There is a reasonable case for a psychiatric bible designed to nip protestant speculation in the bud and written in a papal cast of mind. Greenberg argues persuasively that the current DSM encourages psychiatrists to reach beyond their competence. But perhaps we can save the DSM by making its definitions of mental illness stingy enough to encourage reticence. That DSM would not be hard science but a set of highly constrictive rules about what you are allowed to prescribe a patient and under what circumstances you’re allowed to evoke a diagnosis. It seems to me—and I am a novelist, not a mental health professional, and so have no dog in this fight, no drug company consulting gig, no claim on insurance payments to protect— that the DSM’s great purpose should be to curb the exuberance with which enterprising doctors and laymen invent, buy, and sell diagnoses for fun and profit. To be sure, this is a Kissingerian stance: Let’s prop up the dictator with the medals on his chest so long as he keeps the guerillas at bay. But if the DSM ceases to be the sourcebook doctors and patients use to determine the parameters of diagnoses, other sourcebooks will proliferate. Like those websites spreading the good news that Nabokov and Dickinson had Asperger’s.
I’m impressed by Greenberg’s reporting, his subtlety of thought, his dedication to honesty, and his literacy.

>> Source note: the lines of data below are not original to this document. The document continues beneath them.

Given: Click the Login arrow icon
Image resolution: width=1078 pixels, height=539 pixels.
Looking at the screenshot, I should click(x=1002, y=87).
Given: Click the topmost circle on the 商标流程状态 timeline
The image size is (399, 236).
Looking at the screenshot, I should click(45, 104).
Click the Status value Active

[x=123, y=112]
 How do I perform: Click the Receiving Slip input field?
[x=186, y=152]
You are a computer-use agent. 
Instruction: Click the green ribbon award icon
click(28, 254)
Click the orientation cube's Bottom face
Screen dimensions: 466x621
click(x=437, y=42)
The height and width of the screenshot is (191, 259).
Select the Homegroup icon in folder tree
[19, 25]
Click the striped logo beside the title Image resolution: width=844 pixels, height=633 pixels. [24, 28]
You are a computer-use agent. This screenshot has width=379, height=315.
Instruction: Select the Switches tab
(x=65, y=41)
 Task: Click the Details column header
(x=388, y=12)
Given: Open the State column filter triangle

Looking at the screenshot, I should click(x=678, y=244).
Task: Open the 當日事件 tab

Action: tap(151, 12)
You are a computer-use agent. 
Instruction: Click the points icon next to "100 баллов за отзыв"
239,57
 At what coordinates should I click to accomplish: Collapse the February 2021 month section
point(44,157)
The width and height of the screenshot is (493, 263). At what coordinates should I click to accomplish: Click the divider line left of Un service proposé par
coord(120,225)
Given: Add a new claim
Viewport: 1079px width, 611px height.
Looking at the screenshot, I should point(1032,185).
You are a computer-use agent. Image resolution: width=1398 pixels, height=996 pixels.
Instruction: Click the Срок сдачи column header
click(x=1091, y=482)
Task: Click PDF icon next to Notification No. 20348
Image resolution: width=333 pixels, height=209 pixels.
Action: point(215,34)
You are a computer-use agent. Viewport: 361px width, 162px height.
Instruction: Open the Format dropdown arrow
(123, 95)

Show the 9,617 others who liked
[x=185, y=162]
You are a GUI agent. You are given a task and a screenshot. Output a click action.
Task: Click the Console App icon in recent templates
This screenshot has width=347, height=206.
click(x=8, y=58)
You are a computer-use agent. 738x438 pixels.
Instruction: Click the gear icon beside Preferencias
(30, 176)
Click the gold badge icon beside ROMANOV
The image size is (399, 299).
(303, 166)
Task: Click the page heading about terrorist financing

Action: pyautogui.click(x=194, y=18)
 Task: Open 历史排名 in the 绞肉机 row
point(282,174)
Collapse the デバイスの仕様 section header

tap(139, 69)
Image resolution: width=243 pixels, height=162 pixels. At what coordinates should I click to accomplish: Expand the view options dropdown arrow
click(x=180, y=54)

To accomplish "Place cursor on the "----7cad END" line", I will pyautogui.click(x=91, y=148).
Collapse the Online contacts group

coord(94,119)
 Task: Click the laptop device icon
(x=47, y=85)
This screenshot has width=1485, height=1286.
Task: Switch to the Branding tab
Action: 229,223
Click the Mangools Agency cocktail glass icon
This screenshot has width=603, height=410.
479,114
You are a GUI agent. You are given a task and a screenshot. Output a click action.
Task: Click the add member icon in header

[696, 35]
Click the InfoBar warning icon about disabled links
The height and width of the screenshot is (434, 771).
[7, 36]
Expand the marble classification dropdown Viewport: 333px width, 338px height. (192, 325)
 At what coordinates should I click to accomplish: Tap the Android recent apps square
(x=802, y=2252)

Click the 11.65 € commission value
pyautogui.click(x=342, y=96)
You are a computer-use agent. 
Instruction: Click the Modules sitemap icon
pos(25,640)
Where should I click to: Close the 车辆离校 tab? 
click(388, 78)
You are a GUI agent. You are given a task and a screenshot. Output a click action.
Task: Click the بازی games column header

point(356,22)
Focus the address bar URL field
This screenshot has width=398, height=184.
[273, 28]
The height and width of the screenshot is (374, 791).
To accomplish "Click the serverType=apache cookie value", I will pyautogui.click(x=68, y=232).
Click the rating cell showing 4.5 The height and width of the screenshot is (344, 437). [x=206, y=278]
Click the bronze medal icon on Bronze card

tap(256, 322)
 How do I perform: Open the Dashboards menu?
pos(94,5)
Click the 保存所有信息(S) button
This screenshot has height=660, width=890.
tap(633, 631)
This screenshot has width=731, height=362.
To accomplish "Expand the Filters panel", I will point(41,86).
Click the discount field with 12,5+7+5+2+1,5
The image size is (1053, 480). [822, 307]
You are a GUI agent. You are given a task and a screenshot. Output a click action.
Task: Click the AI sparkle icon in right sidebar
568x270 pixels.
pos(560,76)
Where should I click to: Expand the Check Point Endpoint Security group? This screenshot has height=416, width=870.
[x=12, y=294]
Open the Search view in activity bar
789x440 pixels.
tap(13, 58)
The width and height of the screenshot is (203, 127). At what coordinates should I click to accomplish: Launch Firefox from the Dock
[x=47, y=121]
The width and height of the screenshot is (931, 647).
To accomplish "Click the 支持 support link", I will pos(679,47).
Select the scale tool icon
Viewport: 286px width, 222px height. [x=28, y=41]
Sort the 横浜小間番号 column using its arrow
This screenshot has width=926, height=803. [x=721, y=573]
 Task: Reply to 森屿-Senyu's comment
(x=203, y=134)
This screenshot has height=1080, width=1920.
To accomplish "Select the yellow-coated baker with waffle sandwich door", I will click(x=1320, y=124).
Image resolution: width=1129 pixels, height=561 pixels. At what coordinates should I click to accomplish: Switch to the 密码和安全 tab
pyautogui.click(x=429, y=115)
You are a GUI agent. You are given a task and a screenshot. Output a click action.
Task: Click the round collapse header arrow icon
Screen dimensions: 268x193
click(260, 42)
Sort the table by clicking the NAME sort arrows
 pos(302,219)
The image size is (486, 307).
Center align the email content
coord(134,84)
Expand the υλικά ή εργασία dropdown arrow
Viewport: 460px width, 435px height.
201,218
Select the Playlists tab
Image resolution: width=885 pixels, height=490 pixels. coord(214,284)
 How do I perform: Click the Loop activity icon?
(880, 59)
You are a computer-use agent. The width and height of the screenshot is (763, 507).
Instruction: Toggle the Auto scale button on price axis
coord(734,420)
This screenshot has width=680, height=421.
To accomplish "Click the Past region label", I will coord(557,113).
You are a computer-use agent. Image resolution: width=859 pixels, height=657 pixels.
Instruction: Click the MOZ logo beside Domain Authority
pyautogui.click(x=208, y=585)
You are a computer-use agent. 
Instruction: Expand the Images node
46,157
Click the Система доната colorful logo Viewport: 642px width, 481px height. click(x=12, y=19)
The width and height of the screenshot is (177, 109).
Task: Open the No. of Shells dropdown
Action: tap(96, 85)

I made almost coital sounds of assent, reading The Book of Woe, when Greenberg rebutted public health bureaucrats with Melville. But I list toward Frances in the great debate Greenberg stages over how to save psychiatry. Greenberg has written a very good book. But before we kill off the DSM, let’s recall another line from The Confidence-Man. It’s on page two: “Where the wolves are killed off, the foxes increase.”
The Book of Woe: The DSM and the Unmaking of Psychiatry, by Gary Greenberg. Blue Rider Press.